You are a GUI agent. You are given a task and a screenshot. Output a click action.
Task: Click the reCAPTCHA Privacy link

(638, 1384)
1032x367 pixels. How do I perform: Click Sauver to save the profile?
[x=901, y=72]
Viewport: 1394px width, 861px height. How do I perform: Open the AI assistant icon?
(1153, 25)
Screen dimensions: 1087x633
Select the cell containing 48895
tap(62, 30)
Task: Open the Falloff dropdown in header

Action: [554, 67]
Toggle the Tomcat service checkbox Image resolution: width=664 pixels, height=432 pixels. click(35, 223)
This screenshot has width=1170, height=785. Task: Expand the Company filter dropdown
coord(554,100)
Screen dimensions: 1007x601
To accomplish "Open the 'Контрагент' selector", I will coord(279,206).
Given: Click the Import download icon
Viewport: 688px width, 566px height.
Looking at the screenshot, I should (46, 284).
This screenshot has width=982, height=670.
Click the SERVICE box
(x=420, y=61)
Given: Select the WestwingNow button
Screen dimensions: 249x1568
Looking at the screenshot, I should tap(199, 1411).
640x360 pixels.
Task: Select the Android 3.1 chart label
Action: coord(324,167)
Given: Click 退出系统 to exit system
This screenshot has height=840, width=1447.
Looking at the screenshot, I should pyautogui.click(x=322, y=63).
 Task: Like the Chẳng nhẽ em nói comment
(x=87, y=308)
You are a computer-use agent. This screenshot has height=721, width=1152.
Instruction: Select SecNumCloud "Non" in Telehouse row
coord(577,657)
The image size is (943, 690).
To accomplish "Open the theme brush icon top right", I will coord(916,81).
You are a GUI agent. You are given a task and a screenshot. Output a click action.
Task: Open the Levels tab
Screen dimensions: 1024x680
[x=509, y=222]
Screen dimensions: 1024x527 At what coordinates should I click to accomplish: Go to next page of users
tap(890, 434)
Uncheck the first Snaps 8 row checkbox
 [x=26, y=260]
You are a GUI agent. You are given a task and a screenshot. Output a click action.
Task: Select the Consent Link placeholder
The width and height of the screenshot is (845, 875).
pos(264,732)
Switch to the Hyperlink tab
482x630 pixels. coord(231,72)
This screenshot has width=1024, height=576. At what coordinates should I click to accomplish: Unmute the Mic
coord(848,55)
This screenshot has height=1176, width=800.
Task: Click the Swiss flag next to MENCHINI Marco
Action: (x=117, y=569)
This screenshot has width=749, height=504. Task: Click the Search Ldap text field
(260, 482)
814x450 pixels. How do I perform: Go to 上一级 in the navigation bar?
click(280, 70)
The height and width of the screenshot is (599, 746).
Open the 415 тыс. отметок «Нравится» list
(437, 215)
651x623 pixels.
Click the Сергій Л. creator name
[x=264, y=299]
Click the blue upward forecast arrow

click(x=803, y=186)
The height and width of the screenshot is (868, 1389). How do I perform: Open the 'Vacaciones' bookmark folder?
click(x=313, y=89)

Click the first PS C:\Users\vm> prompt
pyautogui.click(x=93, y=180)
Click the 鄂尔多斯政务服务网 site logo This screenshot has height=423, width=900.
● ● ● ● ● ● ●
▸ **Problem**
Only the data above, repeated exactly, should make up the reply.

▸ **Expected output**
You are a GUI agent. You are given a task and a screenshot. Output a click action.
Task: Click the reCAPTCHA Privacy link

(638, 1384)
1032x367 pixels. How do I perform: Click Sauver to save the profile?
[x=901, y=72]
Viewport: 1394px width, 861px height. How do I perform: Open the AI assistant icon?
(1153, 25)
Screen dimensions: 1087x633
Select the cell containing 48895
tap(62, 30)
Task: Open the Falloff dropdown in header

Action: [554, 67]
Toggle the Tomcat service checkbox Image resolution: width=664 pixels, height=432 pixels. click(35, 223)
This screenshot has width=1170, height=785. Task: Expand the Company filter dropdown
coord(554,100)
Screen dimensions: 1007x601
To accomplish "Open the 'Контрагент' selector", I will coord(279,206).
Given: Click the Import download icon
Viewport: 688px width, 566px height.
Looking at the screenshot, I should (46, 284).
This screenshot has width=982, height=670.
Click the SERVICE box
(x=420, y=61)
Given: Select the WestwingNow button
Screen dimensions: 249x1568
Looking at the screenshot, I should tap(199, 1411).
640x360 pixels.
Task: Select the Android 3.1 chart label
Action: coord(324,167)
Given: Click 退出系统 to exit system
This screenshot has height=840, width=1447.
Looking at the screenshot, I should pyautogui.click(x=322, y=63).
 Task: Like the Chẳng nhẽ em nói comment
(x=87, y=308)
You are a computer-use agent. This screenshot has height=721, width=1152.
Instruction: Select SecNumCloud "Non" in Telehouse row
coord(577,657)
The image size is (943, 690).
To accomplish "Open the theme brush icon top right", I will coord(916,81).
You are a GUI agent. You are given a task and a screenshot. Output a click action.
Task: Open the Levels tab
Screen dimensions: 1024x680
[x=509, y=222]
Screen dimensions: 1024x527 At what coordinates should I click to accomplish: Go to next page of users
tap(890, 434)
Uncheck the first Snaps 8 row checkbox
 [x=26, y=260]
You are a GUI agent. You are given a task and a screenshot. Output a click action.
Task: Select the Consent Link placeholder
The width and height of the screenshot is (845, 875).
pos(264,732)
Switch to the Hyperlink tab
482x630 pixels. coord(231,72)
This screenshot has width=1024, height=576. At what coordinates should I click to accomplish: Unmute the Mic
coord(848,55)
This screenshot has height=1176, width=800.
Task: Click the Swiss flag next to MENCHINI Marco
Action: (x=117, y=569)
This screenshot has width=749, height=504. Task: Click the Search Ldap text field
(260, 482)
814x450 pixels. How do I perform: Go to 上一级 in the navigation bar?
click(280, 70)
The height and width of the screenshot is (599, 746).
Open the 415 тыс. отметок «Нравится» list
(437, 215)
651x623 pixels.
Click the Сергій Л. creator name
[x=264, y=299]
Click the blue upward forecast arrow

click(x=803, y=186)
The height and width of the screenshot is (868, 1389). How do I perform: Open the 'Vacaciones' bookmark folder?
click(x=313, y=89)

Click the first PS C:\Users\vm> prompt
pyautogui.click(x=93, y=180)
Click the 鄂尔多斯政务服务网 site logo This screenshot has height=423, width=900.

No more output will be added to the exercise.